米エネルギー省、大気中のCO2直接回収プロジェクトに約37億ドル拠出を発表

(米国)

ニューヨーク発

2022年12月20日

米国エネルギー省(DOE)は12月13日、大気中の二酸化炭素(CO2)を直接回収する技術(Direct Air Capture:DAC)を活用した事業などに約37億ドルを拠出することを発表外部サイトへ、新しいウィンドウで開きますした。当該予算は、インフラ投資雇用法(2021年11月9日記事参照)から拠出される。

約37億ドルの資金のうち、35億ドルは国内に4カ所設置されるDACハブの開発に充てられ、1カ所当たり年間100万トン以上のCO2を回収できるようにする。

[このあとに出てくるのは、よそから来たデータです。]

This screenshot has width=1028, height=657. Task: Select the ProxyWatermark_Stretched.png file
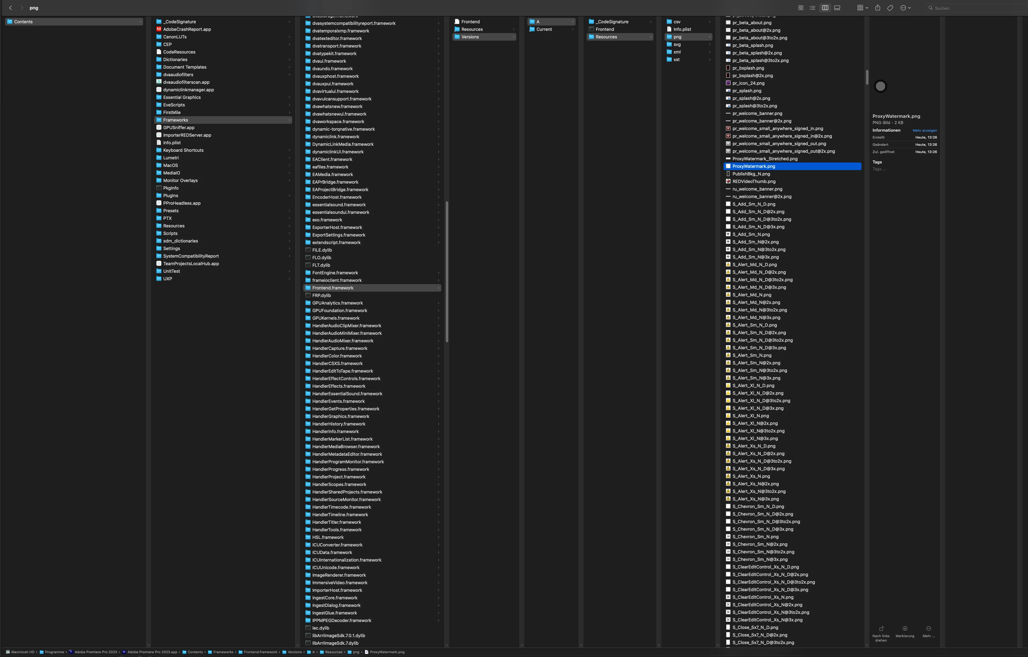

回収したCO2は地下に永久貯蔵されるか、プラスチックなどの製品に利用される。資金は2022会計年度(2021年10月~2022年9月)から2026会計年度(2025年10月~2026年9月)までの5年間にわたって拠出される。また、CO2除去技術の開発に取り組む州や地方政府への助成金として1億ドル、DACに取り組む企業などを対象にしたコンペでの賞金として1億1,500万ドルが拠出される。

DACについては、2022年8月に成立したインフレ削減法(2022年10月6日付地域・分析レポート参照)においても予算が手当てされており、これまでCO2回収1トン当たり50ドルの税額控除だったものが、180ドルにまで拡充されている。こうした支援もあり、年間最大100万トンのCO2回収が可能となるDACプラント開発がバーミアン盆地で進められており、2024 年の運用開始が予定されている(2022年8月26日記事参照)。最近でも米国オクシデンタルなどが最大30基のDACプラントを建設するために土地のリース契約を締結したことを発表するなど(2022年11月2日記事参照)、DACに関連した動きは盛んになっている。

国際エネルギー機関(IEA)によると、現在、世界全体で18のDACプラントが稼働しているが、CO2回収量は年間1万トン程度にとどまる。しかし、2050年までの脱炭素化・CO2排出量ネットゼロの達成のために示したロードマップでは、2030年にはDACによる年間回収量を6,000万トンまで引き上げることを見込んでいる。